[Text and item location entries]
-- begin --

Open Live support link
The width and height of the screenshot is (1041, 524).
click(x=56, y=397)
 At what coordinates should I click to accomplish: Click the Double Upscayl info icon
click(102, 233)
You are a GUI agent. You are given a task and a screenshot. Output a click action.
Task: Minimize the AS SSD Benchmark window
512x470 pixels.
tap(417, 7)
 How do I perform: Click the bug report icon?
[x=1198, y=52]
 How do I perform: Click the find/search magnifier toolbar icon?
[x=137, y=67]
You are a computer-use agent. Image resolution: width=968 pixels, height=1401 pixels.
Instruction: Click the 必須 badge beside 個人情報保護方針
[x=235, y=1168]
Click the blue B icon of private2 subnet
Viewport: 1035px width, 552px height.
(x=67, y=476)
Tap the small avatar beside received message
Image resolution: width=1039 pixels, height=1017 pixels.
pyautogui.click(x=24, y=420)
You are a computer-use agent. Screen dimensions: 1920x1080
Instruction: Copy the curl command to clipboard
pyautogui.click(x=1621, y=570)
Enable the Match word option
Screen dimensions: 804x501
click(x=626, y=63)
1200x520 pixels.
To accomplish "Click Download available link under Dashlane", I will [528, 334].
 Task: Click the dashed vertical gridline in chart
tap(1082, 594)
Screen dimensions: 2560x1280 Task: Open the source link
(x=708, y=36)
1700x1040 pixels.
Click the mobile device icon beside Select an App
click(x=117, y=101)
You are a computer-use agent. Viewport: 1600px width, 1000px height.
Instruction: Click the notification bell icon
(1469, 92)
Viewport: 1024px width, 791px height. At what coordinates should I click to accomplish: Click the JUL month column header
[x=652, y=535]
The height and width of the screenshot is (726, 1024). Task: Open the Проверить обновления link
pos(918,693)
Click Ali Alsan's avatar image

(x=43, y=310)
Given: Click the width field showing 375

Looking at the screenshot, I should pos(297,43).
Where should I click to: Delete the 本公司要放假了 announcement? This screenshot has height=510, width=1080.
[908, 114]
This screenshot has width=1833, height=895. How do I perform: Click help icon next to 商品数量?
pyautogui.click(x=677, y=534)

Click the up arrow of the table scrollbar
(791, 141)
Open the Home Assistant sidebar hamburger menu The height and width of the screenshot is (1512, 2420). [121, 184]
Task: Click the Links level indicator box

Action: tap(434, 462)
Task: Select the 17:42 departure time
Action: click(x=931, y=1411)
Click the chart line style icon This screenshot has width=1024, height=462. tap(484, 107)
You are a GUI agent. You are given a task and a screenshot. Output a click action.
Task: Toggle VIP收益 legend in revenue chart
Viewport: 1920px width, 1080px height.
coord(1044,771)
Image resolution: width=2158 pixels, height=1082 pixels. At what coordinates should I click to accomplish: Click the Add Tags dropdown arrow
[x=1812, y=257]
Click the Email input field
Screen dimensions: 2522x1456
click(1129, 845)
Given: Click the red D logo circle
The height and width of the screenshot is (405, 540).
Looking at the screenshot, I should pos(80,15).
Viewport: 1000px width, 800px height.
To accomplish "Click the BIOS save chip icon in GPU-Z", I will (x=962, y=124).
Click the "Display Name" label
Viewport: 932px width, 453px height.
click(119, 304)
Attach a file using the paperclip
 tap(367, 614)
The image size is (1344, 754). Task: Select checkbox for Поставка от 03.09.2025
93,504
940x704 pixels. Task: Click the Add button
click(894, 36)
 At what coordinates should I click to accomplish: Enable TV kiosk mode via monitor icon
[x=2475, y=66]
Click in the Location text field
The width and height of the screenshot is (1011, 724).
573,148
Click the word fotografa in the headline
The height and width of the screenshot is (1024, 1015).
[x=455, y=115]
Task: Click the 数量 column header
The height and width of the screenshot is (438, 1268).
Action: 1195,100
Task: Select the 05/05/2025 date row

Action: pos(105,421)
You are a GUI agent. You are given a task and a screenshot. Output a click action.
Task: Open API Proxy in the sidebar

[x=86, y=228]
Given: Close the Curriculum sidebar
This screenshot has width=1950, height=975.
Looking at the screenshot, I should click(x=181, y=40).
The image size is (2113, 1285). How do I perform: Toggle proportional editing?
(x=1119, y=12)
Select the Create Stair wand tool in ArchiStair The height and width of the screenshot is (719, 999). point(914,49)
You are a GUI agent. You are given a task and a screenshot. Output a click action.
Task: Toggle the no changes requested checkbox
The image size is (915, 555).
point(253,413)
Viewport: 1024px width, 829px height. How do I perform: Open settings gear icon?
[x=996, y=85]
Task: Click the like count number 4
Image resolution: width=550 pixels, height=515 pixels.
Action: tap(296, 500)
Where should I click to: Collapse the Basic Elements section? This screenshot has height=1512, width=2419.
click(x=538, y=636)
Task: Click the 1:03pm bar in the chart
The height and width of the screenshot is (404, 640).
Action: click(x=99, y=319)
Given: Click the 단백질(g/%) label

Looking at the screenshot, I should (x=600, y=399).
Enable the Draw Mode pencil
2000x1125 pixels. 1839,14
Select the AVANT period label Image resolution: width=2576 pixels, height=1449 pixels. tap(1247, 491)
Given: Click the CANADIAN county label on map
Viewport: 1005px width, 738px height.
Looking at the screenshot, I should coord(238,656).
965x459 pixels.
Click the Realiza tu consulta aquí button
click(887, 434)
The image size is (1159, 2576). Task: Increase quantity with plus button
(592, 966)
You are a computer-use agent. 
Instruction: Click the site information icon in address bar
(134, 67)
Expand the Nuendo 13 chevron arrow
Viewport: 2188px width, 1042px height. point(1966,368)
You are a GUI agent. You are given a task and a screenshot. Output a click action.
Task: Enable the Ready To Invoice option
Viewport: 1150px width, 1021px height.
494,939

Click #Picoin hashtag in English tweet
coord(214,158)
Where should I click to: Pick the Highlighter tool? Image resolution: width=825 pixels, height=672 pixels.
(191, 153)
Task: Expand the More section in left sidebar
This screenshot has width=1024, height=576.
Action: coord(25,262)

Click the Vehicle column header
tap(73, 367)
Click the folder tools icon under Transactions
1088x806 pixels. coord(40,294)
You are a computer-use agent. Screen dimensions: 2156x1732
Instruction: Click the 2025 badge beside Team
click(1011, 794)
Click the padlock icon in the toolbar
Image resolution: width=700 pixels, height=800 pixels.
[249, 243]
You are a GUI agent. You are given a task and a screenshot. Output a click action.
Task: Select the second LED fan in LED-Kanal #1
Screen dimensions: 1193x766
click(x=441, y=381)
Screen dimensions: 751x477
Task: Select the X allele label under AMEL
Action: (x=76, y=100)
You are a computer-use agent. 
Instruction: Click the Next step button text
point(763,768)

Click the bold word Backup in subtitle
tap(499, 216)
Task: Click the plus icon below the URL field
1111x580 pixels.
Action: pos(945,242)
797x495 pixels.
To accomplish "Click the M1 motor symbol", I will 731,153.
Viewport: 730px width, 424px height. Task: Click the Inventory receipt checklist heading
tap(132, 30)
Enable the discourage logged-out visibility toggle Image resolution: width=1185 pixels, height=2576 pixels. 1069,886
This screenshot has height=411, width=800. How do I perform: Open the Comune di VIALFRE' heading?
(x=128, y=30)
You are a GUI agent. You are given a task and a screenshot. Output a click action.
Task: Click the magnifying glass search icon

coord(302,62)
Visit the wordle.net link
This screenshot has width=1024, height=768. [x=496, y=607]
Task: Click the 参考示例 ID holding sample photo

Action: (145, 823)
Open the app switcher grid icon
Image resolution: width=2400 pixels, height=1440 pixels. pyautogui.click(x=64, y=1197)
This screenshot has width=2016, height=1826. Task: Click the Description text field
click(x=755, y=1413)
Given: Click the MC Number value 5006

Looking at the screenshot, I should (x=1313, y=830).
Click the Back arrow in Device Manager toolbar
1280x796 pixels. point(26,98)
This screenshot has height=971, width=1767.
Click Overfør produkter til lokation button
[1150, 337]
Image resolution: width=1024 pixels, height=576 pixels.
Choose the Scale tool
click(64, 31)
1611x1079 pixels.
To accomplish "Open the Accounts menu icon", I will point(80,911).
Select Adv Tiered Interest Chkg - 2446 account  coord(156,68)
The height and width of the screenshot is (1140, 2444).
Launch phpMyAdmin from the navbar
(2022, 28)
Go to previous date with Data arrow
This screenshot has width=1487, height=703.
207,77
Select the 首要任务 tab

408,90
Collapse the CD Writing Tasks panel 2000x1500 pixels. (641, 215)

-- end --

TASK DESCRIPTION:
Format the records from the line containing "Task: Click the 数量 column header" through the line containing "[x=86, y=228]" as a JSON list of strings, one string per line, leaving out blank lines.

ANSWER BELOW:
[
  "Task: Click the 数量 column header",
  "The height and width of the screenshot is (438, 1268).",
  "Action: 1195,100",
  "Task: Select the 05/05/2025 date row",
  "Action: pos(105,421)",
  "You are a GUI agent. You are given a task and a screenshot. Output a click action.",
  "Task: Open API Proxy in the sidebar",
  "[x=86, y=228]"
]